• [Stored data]
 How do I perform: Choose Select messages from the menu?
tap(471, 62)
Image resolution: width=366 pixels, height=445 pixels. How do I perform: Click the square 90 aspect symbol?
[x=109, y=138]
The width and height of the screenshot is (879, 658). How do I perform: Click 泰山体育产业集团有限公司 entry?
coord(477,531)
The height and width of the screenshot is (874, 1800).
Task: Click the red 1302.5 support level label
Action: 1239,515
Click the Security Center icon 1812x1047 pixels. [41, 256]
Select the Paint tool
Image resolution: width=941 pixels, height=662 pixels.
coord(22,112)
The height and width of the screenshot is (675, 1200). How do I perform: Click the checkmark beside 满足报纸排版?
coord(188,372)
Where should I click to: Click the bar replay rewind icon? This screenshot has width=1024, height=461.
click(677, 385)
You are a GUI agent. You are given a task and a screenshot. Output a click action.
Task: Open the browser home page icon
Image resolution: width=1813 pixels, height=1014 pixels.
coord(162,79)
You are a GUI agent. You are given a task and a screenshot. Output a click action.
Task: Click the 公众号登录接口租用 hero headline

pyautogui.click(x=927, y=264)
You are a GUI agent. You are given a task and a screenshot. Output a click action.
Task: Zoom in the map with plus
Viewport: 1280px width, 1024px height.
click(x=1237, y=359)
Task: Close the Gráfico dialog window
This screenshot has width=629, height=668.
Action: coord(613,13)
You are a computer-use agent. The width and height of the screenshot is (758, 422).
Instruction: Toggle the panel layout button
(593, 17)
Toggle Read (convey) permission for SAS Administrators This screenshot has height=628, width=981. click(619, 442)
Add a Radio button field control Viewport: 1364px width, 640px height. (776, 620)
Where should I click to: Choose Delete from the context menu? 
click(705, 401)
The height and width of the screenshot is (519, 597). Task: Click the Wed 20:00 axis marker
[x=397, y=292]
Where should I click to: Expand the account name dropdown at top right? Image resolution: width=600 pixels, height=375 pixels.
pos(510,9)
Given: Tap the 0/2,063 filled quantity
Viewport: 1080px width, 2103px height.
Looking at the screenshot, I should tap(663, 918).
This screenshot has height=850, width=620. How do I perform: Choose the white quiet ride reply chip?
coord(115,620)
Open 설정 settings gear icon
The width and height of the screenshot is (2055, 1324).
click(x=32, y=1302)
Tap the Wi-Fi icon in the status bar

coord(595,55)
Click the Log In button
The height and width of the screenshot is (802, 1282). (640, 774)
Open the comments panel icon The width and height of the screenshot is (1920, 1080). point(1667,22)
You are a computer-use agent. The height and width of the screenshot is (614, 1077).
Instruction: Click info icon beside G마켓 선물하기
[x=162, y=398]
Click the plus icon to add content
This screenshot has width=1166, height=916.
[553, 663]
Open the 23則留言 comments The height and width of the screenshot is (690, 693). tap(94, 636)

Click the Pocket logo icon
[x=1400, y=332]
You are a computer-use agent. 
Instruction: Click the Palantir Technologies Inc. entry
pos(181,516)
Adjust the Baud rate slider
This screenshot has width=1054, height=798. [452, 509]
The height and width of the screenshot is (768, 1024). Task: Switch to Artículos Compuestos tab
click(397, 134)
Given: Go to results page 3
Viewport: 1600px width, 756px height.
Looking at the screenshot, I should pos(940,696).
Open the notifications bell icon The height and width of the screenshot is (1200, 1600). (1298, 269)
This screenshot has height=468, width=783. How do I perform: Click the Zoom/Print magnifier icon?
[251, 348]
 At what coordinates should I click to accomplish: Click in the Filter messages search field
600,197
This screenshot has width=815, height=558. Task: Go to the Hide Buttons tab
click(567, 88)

• [ABOUT THIS TASK]
Where does the string "computer" appear in the records above? Return every line that holds it.

• [RESPONSE AREA]
You are a computer-use agent. The width and height of the screenshot is (758, 422).
You are a computer-use agent. The height and width of the screenshot is (614, 1077).
You are a computer-use agent. 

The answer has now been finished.